- TASK
Search the data below, and report every line in which "will" occurs.

(Stored items from a collection)
Content starts

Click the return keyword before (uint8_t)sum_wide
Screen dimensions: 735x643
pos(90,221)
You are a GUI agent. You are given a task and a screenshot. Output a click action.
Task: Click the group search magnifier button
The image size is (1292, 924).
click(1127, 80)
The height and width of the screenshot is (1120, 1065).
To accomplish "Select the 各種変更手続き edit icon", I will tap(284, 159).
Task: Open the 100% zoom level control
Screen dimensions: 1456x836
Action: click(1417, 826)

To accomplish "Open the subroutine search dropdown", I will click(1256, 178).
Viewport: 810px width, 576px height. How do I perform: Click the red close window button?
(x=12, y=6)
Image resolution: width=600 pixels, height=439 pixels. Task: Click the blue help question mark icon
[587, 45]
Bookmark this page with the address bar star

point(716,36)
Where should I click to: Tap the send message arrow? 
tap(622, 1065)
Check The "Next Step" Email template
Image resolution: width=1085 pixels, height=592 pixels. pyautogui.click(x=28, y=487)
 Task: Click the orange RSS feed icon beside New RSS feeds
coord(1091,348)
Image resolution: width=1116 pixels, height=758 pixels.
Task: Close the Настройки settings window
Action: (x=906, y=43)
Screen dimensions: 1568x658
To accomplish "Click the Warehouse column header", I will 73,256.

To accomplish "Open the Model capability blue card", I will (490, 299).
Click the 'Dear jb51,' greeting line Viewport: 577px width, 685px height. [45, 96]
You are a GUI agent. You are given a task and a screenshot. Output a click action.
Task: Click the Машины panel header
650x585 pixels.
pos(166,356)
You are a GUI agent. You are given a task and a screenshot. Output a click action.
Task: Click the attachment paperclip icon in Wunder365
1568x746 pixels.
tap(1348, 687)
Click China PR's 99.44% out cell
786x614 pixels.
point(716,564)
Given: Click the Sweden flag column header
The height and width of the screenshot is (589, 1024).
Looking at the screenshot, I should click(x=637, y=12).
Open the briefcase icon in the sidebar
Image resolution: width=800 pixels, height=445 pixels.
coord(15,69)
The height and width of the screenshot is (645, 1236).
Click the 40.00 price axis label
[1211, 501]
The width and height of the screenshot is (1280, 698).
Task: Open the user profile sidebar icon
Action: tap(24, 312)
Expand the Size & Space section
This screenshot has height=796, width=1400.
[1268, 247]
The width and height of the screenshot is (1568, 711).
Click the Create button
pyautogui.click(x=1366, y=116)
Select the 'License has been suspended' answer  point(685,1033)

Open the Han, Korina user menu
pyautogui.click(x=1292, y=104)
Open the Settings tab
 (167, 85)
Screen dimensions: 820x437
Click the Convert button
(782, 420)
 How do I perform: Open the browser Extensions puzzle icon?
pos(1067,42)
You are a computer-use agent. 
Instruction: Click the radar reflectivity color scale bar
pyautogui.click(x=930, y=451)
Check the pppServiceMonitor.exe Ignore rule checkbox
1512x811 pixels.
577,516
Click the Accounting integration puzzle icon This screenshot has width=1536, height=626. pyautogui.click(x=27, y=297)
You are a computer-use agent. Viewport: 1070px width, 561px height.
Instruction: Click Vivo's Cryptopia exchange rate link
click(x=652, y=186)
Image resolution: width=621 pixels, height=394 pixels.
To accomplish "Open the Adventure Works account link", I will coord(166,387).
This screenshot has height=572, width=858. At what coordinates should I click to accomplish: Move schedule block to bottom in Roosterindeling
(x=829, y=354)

Content ends

- EXERCISE RESPONSE
To accomplish "Select the 各種変更手続き edit icon", I will tap(284, 159).
To accomplish "Open the subroutine search dropdown", I will click(1256, 178).
To accomplish "Click the Warehouse column header", I will 73,256.
To accomplish "Open the Model capability blue card", I will (490, 299).
To accomplish "Open the Adventure Works account link", I will coord(166,387).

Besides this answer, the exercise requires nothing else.